AI Is rewriting tech careers – Can educators keep up?

With AI roles expanding 3.6 times faster than other jobs, tech educators must pivot from static curricula to teaching adaptive learning or risk leaving students behind

With AI roles expanding 3.6 times faster than other jobs, tech educators must pivot from static curricula to teaching adaptive learning or risk leaving students behind

9 Jul 2025, 5:37

Despite the global technology market’s sluggish recovery following widespread layoffs, recent data shows bright spots in the UK tech market that educators can help their students take advantage of. But that is only true if they successfully pivot to new growth areas.  

AI rewriting roles

AI has transformed tech jobs in just two years, changing demands on both bootcamps and computer science degrees.

Roles such as prompt engineer, highly sought after in 2022, are almost nonexistent today.  Conversely solutions architects, once considered “tech-adjacent”, now command a higher salary than full-stack developers.

Tech educators are struggling to keep pace. Computer science degrees still emphasise programming theory fundamentals, while coding bootcamps that focus on drilling static languages are closing down.

Both approaches risk irrelevance in a market where skill demands are evolving rapidly.

AI trainer, AI data specialist, and AI security specialist are now the top roles companies plan to add in 2025, according to Microsoft’s survey of 31,000 employers.

Only the tech sector is experiencing such relentless, AI-driven turnover in required skills. AI-related roles are expanding 3.6 times faster than the average UK job, with skill requirements evolving 25 per cent faster than other sectors.

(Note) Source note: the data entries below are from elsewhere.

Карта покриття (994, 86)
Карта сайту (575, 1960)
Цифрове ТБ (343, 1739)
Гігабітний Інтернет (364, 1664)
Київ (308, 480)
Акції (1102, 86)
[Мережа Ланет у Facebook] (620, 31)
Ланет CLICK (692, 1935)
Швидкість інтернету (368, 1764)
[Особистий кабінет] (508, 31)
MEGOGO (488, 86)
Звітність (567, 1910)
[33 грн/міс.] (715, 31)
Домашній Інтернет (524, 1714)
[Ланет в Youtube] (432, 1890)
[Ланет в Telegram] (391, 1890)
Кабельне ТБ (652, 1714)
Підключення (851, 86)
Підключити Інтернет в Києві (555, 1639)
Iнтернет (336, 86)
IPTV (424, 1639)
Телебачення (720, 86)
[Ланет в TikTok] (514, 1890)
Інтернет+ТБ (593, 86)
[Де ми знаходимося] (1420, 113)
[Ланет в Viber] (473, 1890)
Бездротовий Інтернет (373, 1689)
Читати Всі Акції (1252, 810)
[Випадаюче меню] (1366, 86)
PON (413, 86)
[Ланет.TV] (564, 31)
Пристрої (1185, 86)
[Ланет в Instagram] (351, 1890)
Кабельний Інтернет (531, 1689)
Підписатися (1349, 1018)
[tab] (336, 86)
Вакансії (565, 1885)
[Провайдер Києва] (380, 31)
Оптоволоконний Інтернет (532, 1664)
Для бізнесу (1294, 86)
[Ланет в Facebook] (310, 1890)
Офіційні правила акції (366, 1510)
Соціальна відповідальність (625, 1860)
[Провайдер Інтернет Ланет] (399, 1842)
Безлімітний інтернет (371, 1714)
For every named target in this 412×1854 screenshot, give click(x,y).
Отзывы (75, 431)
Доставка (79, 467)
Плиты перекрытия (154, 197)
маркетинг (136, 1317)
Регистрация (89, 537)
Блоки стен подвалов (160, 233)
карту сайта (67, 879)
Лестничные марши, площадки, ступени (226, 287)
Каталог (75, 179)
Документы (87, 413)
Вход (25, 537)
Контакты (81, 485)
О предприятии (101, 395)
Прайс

Today’s skills are yesterday’s news, meaning an educational shift to instilling students with the capacity to teach themselves new frameworks – according to market demands – is now more valuable to students than teaching transient skill sets.

Surging salaries

While the picture appears disheartening, for aspiring technologists and tech educators there are enormous opportunities in pivoting to this new capacities-based learning approach with AI – both in increased recruitment and higher salaries.

Demand for AI specialists has tripled in the UK. The average UK salary in AI-based roles stands at £77,781 a year – 64 per cent higher than the UK average. AI-skilled candidates command salaries up to 40 per cent higher than their peers.

This is due to all industries looking to incorporate AI alongside a lack of AI-skilled workers in the UK, with 78 per cent of tech employers struggling to find qualified talent.

This provides an open goal for those tech educators who can help learners fill that gap.

Pivot fast but think long-term

Alternative education programmes and universities are already shifting, but at different speeds. Bootcamps are moving from a Javascript-heavy focus to Python and other AI-relevant languages, benefiting from shorter iteration cycles to help them adapt to industry shifts.

Some have introduced AI and machine learning which sits within a wider approach to teaching under-the-hood mental models creating autonomous engineers.

In contrast, universities have been slower to adapt, although some are making the leap.

The University of York now offers a BSc in computer science with AI, with modules on machine learning, robotics and deep learning. And the Universities of Kent and Bristol are introducing AI degrees this year. However, after three years of study, it’s impossible to say what will be relevant in the field upon graduation with the increasing pace of tech innovation.

But the real opportunity is teaching students deep mental models that allow them to master any new framework or tech stack that arises, without needing to go back into education to upskill when the landscape changes again.

Data from 2025 shows that 70.1 per cent of full-time Codesmith graduates landed jobs within a year, with total compensation equivalent to £82,372.

With more relaxed attitudes to employees without degrees, bootcamps have the edge; 38 per cent of hiring professionals now say degrees aren’t important at all versus 19 per cent who said they are very important.

A new frontier

The World Economic Forum’s 2025 Future of Jobs report states that while AI is a disruptive force leading to an overall decline in jobs, technology-related roles are the fastest-growing jobs.

With the government’s drive to boost AI capabilities, appetite for AI-skilled technologists is soaring. Given the nation’s stagnant wages across most industries, tech educators who can bring students into this growing market offer a career and job security that exists almost nowhere else in the UK.